* [Given problem]
Please write the records below out again, swapping each "Where should I click to" for "Where do I click to" and leaving everything else unchanged.

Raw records
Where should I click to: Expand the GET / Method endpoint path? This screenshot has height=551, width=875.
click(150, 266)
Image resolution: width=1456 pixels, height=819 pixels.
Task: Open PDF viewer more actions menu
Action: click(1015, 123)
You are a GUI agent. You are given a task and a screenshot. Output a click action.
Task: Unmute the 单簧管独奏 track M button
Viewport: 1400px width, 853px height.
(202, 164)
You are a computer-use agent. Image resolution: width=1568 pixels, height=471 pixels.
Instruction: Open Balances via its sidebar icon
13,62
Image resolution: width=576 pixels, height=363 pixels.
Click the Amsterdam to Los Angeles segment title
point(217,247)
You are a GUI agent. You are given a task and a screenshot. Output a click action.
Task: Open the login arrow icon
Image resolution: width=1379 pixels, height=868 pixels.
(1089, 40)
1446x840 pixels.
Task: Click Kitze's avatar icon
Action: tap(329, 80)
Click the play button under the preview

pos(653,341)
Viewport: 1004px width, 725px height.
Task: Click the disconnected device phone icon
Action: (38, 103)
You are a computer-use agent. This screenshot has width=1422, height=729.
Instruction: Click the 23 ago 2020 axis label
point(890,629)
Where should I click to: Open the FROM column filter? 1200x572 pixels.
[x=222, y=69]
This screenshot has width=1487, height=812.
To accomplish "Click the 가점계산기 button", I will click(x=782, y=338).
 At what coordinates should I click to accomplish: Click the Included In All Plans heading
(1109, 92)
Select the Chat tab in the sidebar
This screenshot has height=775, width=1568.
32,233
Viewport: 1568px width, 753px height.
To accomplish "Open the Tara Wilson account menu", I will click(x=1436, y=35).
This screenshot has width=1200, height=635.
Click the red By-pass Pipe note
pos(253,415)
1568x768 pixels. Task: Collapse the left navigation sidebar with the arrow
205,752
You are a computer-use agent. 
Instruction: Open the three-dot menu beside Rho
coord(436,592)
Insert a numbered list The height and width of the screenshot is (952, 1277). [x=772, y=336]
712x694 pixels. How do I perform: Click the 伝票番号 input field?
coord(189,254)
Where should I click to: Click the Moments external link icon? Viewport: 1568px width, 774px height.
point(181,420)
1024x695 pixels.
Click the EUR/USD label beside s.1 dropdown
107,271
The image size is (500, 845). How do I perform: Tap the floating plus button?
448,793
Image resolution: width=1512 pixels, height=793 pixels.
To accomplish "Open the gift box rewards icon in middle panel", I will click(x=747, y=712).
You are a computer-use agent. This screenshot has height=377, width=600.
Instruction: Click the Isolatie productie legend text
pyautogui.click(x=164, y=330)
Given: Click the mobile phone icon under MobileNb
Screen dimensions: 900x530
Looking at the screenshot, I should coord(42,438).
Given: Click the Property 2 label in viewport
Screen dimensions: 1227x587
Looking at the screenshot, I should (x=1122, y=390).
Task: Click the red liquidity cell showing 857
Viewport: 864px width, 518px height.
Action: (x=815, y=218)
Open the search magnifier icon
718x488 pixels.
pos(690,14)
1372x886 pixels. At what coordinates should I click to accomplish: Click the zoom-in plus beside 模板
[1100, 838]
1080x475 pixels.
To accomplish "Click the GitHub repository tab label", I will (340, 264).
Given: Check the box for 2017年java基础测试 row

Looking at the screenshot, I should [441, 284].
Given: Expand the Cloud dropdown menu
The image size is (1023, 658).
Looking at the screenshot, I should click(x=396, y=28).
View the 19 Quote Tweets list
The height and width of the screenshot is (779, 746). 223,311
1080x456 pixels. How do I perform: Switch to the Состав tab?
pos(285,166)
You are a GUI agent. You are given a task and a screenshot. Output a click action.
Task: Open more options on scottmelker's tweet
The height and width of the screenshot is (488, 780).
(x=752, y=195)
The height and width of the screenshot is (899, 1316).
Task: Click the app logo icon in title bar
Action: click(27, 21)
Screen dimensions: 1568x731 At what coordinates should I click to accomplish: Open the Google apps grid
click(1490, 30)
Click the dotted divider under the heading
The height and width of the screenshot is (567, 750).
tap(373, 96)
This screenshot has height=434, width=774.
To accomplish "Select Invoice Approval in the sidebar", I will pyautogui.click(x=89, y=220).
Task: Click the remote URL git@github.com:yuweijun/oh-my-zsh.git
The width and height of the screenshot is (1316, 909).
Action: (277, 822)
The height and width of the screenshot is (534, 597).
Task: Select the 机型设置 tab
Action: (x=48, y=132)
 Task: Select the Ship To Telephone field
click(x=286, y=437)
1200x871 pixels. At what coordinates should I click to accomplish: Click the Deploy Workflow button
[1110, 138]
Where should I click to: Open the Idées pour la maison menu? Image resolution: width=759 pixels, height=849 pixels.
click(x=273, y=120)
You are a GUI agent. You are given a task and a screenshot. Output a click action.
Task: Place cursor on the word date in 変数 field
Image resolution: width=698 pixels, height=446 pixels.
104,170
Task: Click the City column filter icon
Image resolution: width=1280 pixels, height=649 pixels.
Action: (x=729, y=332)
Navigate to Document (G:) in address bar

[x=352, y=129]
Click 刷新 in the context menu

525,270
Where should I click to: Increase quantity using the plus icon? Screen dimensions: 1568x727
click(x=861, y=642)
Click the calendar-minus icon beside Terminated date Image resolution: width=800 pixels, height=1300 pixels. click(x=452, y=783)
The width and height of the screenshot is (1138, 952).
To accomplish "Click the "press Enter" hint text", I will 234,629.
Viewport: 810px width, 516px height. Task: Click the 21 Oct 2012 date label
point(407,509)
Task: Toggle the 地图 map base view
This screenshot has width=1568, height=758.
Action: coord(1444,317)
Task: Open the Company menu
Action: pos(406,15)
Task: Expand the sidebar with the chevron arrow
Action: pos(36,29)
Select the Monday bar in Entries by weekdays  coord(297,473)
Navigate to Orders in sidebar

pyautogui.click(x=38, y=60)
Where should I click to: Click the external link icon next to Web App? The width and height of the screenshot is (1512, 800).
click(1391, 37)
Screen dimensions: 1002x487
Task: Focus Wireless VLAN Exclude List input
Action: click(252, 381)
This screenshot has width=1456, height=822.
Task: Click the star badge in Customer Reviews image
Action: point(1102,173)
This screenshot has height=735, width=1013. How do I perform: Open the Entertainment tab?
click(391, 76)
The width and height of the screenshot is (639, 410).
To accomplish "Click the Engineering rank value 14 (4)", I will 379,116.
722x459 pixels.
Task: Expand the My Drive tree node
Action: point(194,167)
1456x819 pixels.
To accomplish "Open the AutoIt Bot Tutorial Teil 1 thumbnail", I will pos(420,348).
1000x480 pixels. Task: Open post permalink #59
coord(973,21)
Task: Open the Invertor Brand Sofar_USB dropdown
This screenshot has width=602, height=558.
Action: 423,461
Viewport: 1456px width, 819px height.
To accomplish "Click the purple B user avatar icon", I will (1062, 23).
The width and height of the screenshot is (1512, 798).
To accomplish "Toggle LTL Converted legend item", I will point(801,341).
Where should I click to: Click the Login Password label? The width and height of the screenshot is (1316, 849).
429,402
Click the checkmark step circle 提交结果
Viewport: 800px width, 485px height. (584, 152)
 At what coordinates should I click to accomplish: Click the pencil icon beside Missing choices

* [Answer to the task]
Where do I click to: Expand the GET / Method endpoint path? This screenshot has height=551, width=875.
click(150, 266)
Image resolution: width=1456 pixels, height=819 pixels.
Task: Open PDF viewer more actions menu
Action: click(1015, 123)
You are a GUI agent. You are given a task and a screenshot. Output a click action.
Task: Unmute the 单簧管独奏 track M button
Viewport: 1400px width, 853px height.
(202, 164)
You are a computer-use agent. Image resolution: width=1568 pixels, height=471 pixels.
Instruction: Open Balances via its sidebar icon
13,62
Image resolution: width=576 pixels, height=363 pixels.
Click the Amsterdam to Los Angeles segment title
point(217,247)
You are a GUI agent. You are given a task and a screenshot. Output a click action.
Task: Open the login arrow icon
Image resolution: width=1379 pixels, height=868 pixels.
(1089, 40)
1446x840 pixels.
Task: Click Kitze's avatar icon
Action: tap(329, 80)
Click the play button under the preview

pos(653,341)
Viewport: 1004px width, 725px height.
Task: Click the disconnected device phone icon
Action: (38, 103)
You are a computer-use agent. This screenshot has width=1422, height=729.
Instruction: Click the 23 ago 2020 axis label
point(890,629)
Where do I click to: Open the FROM column filter? 1200x572 pixels.
[x=222, y=69]
This screenshot has width=1487, height=812.
To accomplish "Click the 가점계산기 button", I will click(x=782, y=338).
 At what coordinates should I click to accomplish: Click the Included In All Plans heading
(1109, 92)
Select the Chat tab in the sidebar
This screenshot has height=775, width=1568.
32,233
Viewport: 1568px width, 753px height.
To accomplish "Open the Tara Wilson account menu", I will click(x=1436, y=35).
This screenshot has width=1200, height=635.
Click the red By-pass Pipe note
pos(253,415)
1568x768 pixels. Task: Collapse the left navigation sidebar with the arrow
205,752
You are a computer-use agent. 
Instruction: Open the three-dot menu beside Rho
coord(436,592)
Insert a numbered list The height and width of the screenshot is (952, 1277). [x=772, y=336]
712x694 pixels. How do I perform: Click the 伝票番号 input field?
coord(189,254)
Where do I click to: Click the Moments external link icon? Viewport: 1568px width, 774px height.
point(181,420)
1024x695 pixels.
Click the EUR/USD label beside s.1 dropdown
107,271
The image size is (500, 845). How do I perform: Tap the floating plus button?
448,793
Image resolution: width=1512 pixels, height=793 pixels.
To accomplish "Open the gift box rewards icon in middle panel", I will click(x=747, y=712).
You are a computer-use agent. This screenshot has height=377, width=600.
Instruction: Click the Isolatie productie legend text
pyautogui.click(x=164, y=330)
Given: Click the mobile phone icon under MobileNb
Screen dimensions: 900x530
Looking at the screenshot, I should coord(42,438).
Given: Click the Property 2 label in viewport
Screen dimensions: 1227x587
Looking at the screenshot, I should (x=1122, y=390).
Task: Click the red liquidity cell showing 857
Viewport: 864px width, 518px height.
Action: (x=815, y=218)
Open the search magnifier icon
718x488 pixels.
pos(690,14)
1372x886 pixels. At what coordinates should I click to accomplish: Click the zoom-in plus beside 模板
[1100, 838]
1080x475 pixels.
To accomplish "Click the GitHub repository tab label", I will (340, 264).
Given: Check the box for 2017年java基础测试 row

Looking at the screenshot, I should [441, 284].
Given: Expand the Cloud dropdown menu
The image size is (1023, 658).
Looking at the screenshot, I should click(x=396, y=28).
View the 19 Quote Tweets list
The height and width of the screenshot is (779, 746). 223,311
1080x456 pixels. How do I perform: Switch to the Состав tab?
pos(285,166)
You are a GUI agent. You are given a task and a screenshot. Output a click action.
Task: Open more options on scottmelker's tweet
The height and width of the screenshot is (488, 780).
(x=752, y=195)
The height and width of the screenshot is (899, 1316).
Task: Click the app logo icon in title bar
Action: click(27, 21)
Screen dimensions: 1568x731 At what coordinates should I click to accomplish: Open the Google apps grid
click(1490, 30)
Click the dotted divider under the heading
The height and width of the screenshot is (567, 750).
tap(373, 96)
This screenshot has height=434, width=774.
To accomplish "Select Invoice Approval in the sidebar", I will pyautogui.click(x=89, y=220).
Task: Click the remote URL git@github.com:yuweijun/oh-my-zsh.git
The width and height of the screenshot is (1316, 909).
Action: (277, 822)
The height and width of the screenshot is (534, 597).
Task: Select the 机型设置 tab
Action: (x=48, y=132)
 Task: Select the Ship To Telephone field
click(x=286, y=437)
1200x871 pixels. At what coordinates should I click to accomplish: Click the Deploy Workflow button
[1110, 138]
Where do I click to: Open the Idées pour la maison menu? Image resolution: width=759 pixels, height=849 pixels.
click(x=273, y=120)
You are a GUI agent. You are given a task and a screenshot. Output a click action.
Task: Place cursor on the word date in 変数 field
Image resolution: width=698 pixels, height=446 pixels.
104,170
Task: Click the City column filter icon
Image resolution: width=1280 pixels, height=649 pixels.
Action: (x=729, y=332)
Navigate to Document (G:) in address bar

[x=352, y=129]
Click 刷新 in the context menu

525,270
Where do I click to: Increase quantity using the plus icon? Screen dimensions: 1568x727
click(x=861, y=642)
Click the calendar-minus icon beside Terminated date Image resolution: width=800 pixels, height=1300 pixels. click(x=452, y=783)
The width and height of the screenshot is (1138, 952).
To accomplish "Click the "press Enter" hint text", I will 234,629.
Viewport: 810px width, 516px height. Task: Click the 21 Oct 2012 date label
point(407,509)
Task: Toggle the 地图 map base view
This screenshot has width=1568, height=758.
Action: coord(1444,317)
Task: Open the Company menu
Action: pos(406,15)
Task: Expand the sidebar with the chevron arrow
Action: pos(36,29)
Select the Monday bar in Entries by weekdays  coord(297,473)
Navigate to Orders in sidebar

pyautogui.click(x=38, y=60)
Where do I click to: Click the external link icon next to Web App? The width and height of the screenshot is (1512, 800).
click(1391, 37)
Screen dimensions: 1002x487
Task: Focus Wireless VLAN Exclude List input
Action: click(252, 381)
This screenshot has width=1456, height=822.
Task: Click the star badge in Customer Reviews image
Action: point(1102,173)
This screenshot has height=735, width=1013. How do I perform: Open the Entertainment tab?
click(391, 76)
The width and height of the screenshot is (639, 410).
To accomplish "Click the Engineering rank value 14 (4)", I will 379,116.
722x459 pixels.
Task: Expand the My Drive tree node
Action: point(194,167)
1456x819 pixels.
To accomplish "Open the AutoIt Bot Tutorial Teil 1 thumbnail", I will pos(420,348).
1000x480 pixels. Task: Open post permalink #59
coord(973,21)
Task: Open the Invertor Brand Sofar_USB dropdown
This screenshot has width=602, height=558.
Action: 423,461
Viewport: 1456px width, 819px height.
To accomplish "Click the purple B user avatar icon", I will (1062, 23).
The width and height of the screenshot is (1512, 798).
To accomplish "Toggle LTL Converted legend item", I will point(801,341).
Where do I click to: Click the Login Password label? The width and height of the screenshot is (1316, 849).
429,402
Click the checkmark step circle 提交结果
Viewport: 800px width, 485px height. (584, 152)
 At what coordinates should I click to accomplish: Click the pencil icon beside Missing choices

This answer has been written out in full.